The judges at Romania’s High Court handed down, on Tuesday evening, a prison sentence of three years and three months, in the case of the former member of the European Parliament, Adrian Severin.
The politician was accused of bribery and influence peddling. The decision can be appealed.
Severin was indicted in September 2013, following an investigation carried out by journalists from the British publication The Sunday Times.
The Romanian politician had accepted the promise of two undercover journalists, who told him he would he would paid EUR 100,000 annually to amend bills in the EU Parliament and to vote against the measures that would have hurt the interests of the company the two journalists said they were representing.
Furthermore, Severin was told he would be paid another EUR 4,000 daily for any amendments he proposed.
In early 2011, the MEP had asked the journalists posing as lobbyists to pay him EUR 12,000, claiming he had influence on two MEPs in the Judicial Commission.

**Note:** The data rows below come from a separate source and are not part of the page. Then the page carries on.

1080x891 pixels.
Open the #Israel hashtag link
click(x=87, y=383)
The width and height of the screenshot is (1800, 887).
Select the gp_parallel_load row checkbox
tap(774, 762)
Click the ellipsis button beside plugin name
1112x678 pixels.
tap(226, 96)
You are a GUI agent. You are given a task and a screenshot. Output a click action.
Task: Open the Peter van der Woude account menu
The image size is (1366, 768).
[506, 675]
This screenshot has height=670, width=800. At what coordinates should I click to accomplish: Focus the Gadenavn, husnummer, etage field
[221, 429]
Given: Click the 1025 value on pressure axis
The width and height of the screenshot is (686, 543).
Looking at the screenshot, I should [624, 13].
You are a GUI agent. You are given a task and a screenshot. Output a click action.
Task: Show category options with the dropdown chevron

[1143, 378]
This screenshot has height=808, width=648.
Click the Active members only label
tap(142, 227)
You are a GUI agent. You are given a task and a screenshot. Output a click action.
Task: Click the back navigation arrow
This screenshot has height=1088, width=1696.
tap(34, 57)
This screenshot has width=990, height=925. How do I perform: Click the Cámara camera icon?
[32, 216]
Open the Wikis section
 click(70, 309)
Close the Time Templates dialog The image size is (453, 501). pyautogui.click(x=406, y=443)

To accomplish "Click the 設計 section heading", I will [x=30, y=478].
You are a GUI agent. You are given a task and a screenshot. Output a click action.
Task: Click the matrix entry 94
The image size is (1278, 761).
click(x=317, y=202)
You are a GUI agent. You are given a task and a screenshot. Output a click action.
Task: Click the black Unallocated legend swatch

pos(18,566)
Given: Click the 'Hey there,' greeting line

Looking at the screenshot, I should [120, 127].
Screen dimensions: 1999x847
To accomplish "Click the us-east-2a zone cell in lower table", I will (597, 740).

Three MEPs were involved in this investigation. Both Slovenian MEP Zoran Thaler and Austrian Ernst Strasser, who accepted the deal of the journalists, resigned from the European Parliament, thus giving up their immunity.
Severin did not resign, claiming his case was a “set up”.
The former MEP called the prison sentence “monstrous”, adding that he would attack it in court, because he is not a coward.